* begin Data excerpts *

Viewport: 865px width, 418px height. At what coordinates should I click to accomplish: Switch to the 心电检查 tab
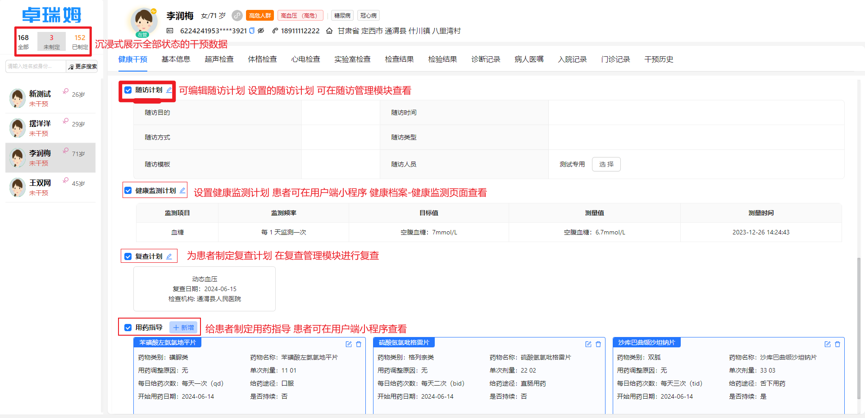[305, 59]
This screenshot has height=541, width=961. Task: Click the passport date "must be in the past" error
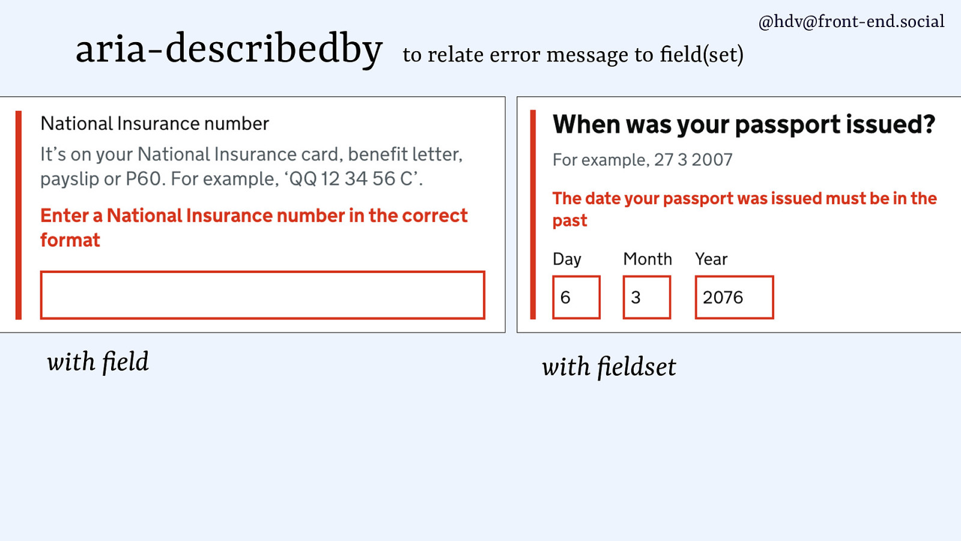(744, 209)
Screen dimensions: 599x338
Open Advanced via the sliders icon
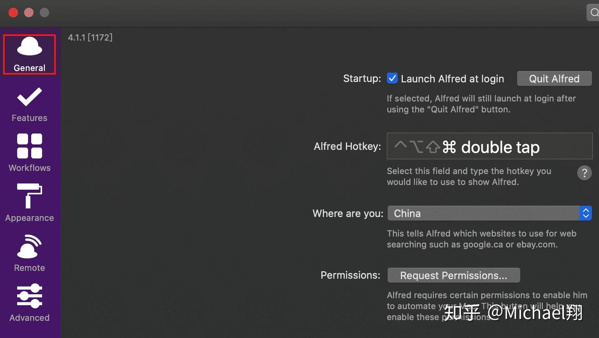tap(30, 296)
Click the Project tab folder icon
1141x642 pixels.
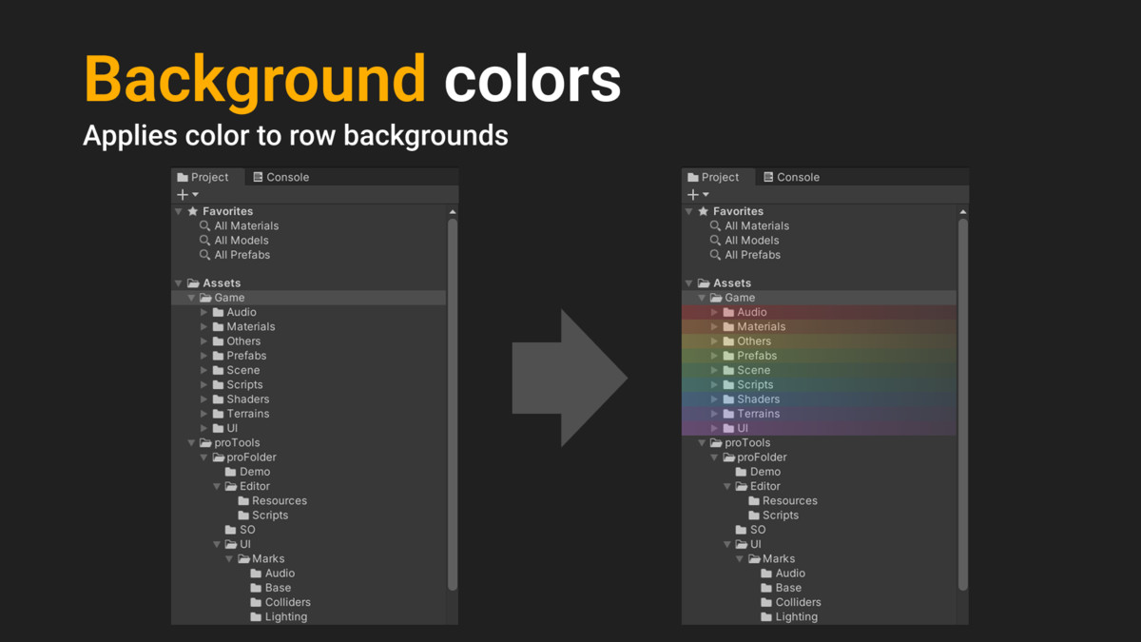183,177
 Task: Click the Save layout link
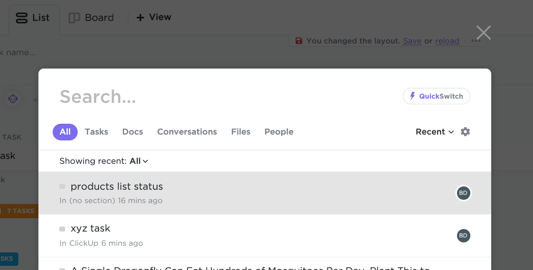click(412, 41)
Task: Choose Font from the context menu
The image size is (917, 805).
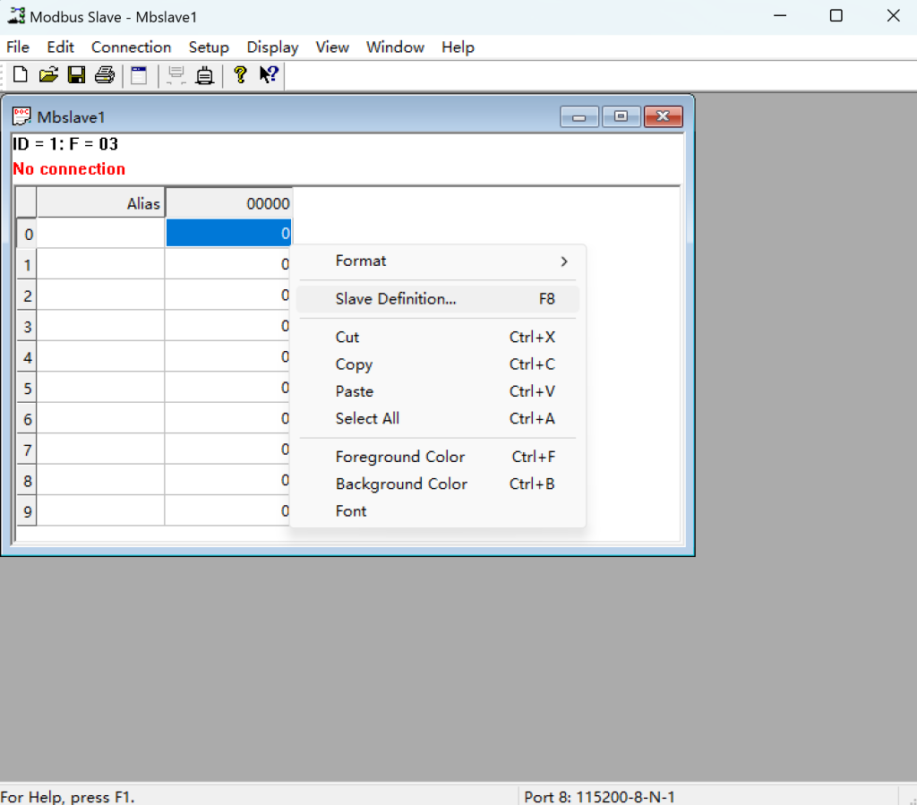Action: (x=350, y=510)
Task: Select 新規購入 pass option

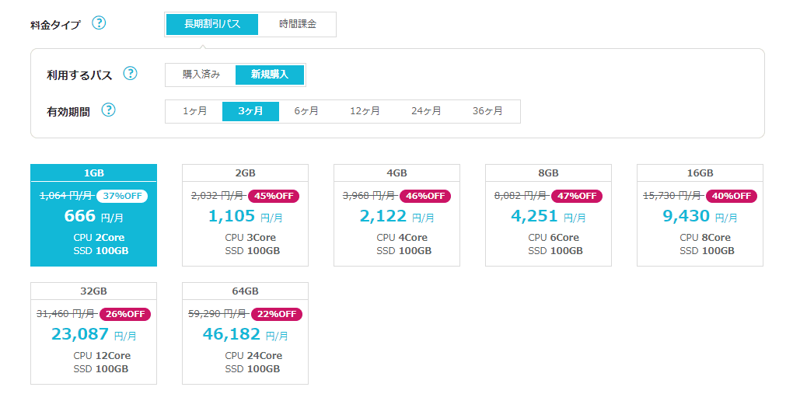Action: coord(270,75)
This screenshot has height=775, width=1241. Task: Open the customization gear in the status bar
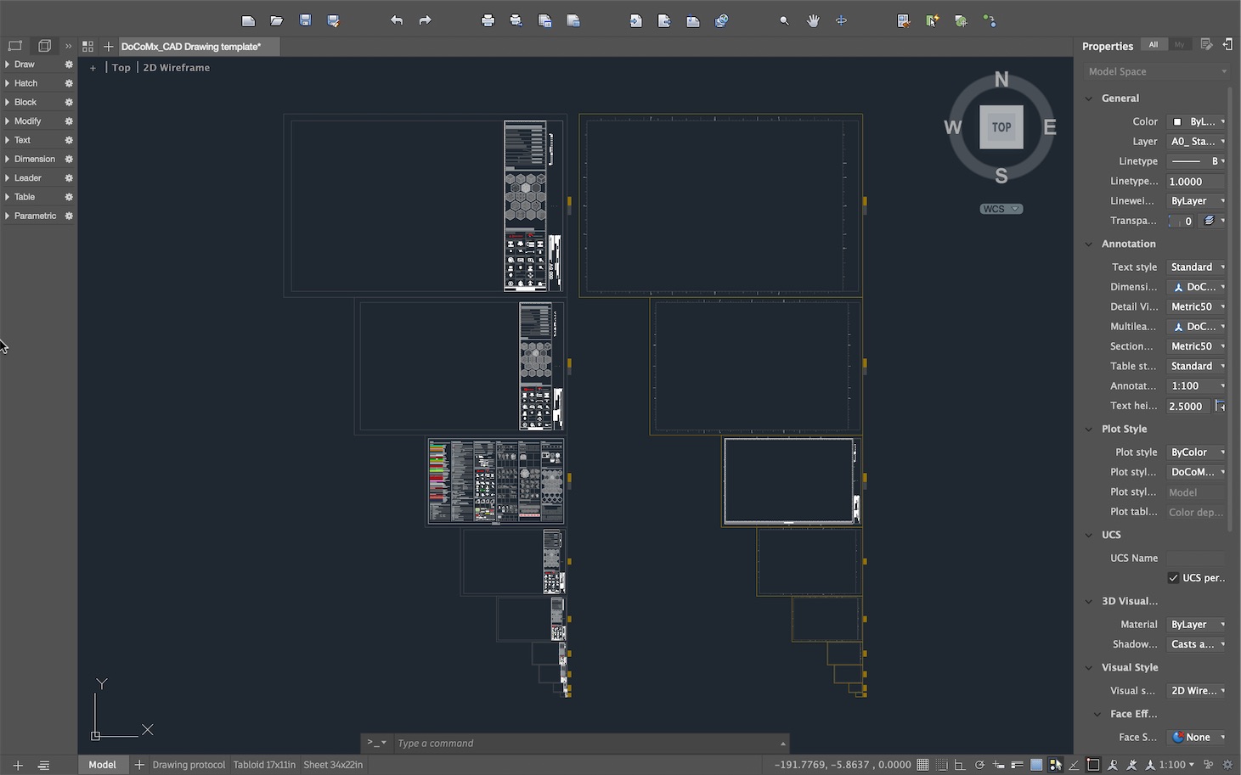[1228, 765]
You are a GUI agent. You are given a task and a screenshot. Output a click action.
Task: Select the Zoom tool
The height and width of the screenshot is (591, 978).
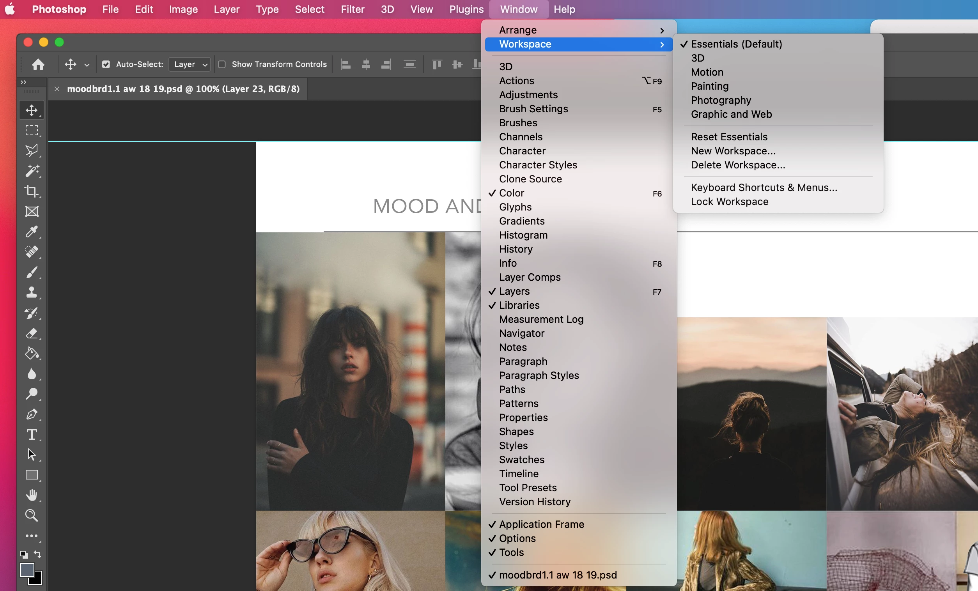[32, 515]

* end Data excerpts *

_What is needed_. Please rewrite every line of the items above as a Markdown table with the columns "Row" and "Line", numbering the rows and skipping blank lines. Leave the pictures out of the table.

_Response to the task_.
| Row | Line |
|---|---|
| 1 | Viewport: 865px width, 418px height. At what coordinates should I click to accomplish: Switch to the 心电检查 tab |
| 2 | [305, 59] |
| 3 | This screenshot has height=541, width=961. Task: Click the passport date "must be in the past" error |
| 4 | (744, 209) |
| 5 | Screen dimensions: 599x338 |
| 6 | Open Advanced via the sliders icon |
| 7 | tap(30, 296) |
| 8 | Click the Project tab folder icon |
| 9 | 1141x642 pixels. |
| 10 | 183,177 |
| 11 |  Task: Click the Save layout link |
| 12 | click(412, 41) |
| 13 | Task: Choose Font from the context menu |
| 14 | The image size is (917, 805). |
| 15 | Action: (x=350, y=510) |
| 16 | Task: Select 新規購入 pass option |
| 17 | Action: coord(270,75) |
| 18 | This screenshot has height=775, width=1241. Task: Open the customization gear in the status bar |
| 19 | [1228, 765] |
| 20 | You are a GUI agent. You are given a task and a screenshot. Output a click action. |
| 21 | Task: Select the Zoom tool |
| 22 | The height and width of the screenshot is (591, 978). |
| 23 | [32, 515] |